• [Records]
%%

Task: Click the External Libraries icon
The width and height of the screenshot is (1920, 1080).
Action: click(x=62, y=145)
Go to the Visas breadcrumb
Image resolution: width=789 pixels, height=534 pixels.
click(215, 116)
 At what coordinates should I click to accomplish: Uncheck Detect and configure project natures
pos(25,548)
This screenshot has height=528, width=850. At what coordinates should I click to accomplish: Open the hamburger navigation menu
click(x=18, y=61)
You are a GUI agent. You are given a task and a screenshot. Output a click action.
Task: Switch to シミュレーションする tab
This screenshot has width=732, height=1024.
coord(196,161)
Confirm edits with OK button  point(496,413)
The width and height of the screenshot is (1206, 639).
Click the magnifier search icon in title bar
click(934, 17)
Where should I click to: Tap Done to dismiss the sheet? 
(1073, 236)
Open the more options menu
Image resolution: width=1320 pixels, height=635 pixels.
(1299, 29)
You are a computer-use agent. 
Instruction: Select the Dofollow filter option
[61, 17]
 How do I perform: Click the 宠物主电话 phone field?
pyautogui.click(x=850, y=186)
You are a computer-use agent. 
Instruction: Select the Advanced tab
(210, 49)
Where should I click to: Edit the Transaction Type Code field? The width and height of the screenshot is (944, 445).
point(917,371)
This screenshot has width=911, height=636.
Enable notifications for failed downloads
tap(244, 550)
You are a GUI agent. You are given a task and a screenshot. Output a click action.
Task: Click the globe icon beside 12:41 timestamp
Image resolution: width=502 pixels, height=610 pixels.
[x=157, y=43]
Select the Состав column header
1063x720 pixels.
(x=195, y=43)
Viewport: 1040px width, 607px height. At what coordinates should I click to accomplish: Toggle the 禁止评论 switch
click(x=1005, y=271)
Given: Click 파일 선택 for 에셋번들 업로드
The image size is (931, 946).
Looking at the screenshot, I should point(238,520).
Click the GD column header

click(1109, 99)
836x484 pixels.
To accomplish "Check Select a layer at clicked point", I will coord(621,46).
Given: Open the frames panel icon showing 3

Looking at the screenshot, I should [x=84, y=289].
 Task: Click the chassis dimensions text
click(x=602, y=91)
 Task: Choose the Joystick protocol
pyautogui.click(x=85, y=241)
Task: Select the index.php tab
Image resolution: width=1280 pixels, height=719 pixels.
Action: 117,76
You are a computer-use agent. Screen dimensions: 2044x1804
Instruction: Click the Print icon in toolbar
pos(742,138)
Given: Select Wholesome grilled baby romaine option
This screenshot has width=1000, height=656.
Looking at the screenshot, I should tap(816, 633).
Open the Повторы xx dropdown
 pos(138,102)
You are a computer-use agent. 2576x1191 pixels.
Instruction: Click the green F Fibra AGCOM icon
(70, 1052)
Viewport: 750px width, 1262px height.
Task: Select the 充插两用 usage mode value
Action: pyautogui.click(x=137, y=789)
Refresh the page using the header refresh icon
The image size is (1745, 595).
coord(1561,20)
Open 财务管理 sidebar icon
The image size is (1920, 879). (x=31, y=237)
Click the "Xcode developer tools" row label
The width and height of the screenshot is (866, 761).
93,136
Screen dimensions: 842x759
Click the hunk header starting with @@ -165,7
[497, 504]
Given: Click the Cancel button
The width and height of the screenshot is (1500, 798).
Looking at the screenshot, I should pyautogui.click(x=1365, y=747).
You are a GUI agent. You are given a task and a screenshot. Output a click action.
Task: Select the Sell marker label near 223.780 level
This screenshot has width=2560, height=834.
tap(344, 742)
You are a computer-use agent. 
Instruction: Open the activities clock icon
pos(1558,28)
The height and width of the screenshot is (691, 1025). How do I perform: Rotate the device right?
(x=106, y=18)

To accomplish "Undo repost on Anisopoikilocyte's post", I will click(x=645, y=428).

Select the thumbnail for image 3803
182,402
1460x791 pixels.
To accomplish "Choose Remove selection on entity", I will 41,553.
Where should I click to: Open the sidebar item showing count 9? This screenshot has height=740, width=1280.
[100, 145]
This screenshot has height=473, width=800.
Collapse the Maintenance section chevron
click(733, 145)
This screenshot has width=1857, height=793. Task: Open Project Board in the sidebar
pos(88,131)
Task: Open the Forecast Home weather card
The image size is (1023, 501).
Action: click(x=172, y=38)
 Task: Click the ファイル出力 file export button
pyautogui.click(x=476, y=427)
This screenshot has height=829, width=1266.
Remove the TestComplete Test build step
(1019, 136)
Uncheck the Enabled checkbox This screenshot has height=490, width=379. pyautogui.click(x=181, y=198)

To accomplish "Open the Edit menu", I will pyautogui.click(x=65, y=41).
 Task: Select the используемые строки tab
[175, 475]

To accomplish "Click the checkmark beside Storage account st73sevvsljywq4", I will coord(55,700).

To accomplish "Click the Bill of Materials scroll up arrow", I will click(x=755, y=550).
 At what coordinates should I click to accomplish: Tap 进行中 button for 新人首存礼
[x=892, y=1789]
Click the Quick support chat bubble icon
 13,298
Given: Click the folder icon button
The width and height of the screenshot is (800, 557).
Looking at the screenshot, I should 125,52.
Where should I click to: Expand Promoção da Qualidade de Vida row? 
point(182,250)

%%

• [What is being asked] Please print the lines of the records, from the first line through the line that contains "click(x=18, y=61)", inclusive, with nothing changed.

• [Full output]
Task: Click the External Libraries icon
The width and height of the screenshot is (1920, 1080).
Action: click(x=62, y=145)
Go to the Visas breadcrumb
Image resolution: width=789 pixels, height=534 pixels.
click(215, 116)
 At what coordinates should I click to accomplish: Uncheck Detect and configure project natures
pos(25,548)
This screenshot has height=528, width=850. At what coordinates should I click to accomplish: Open the hamburger navigation menu
click(x=18, y=61)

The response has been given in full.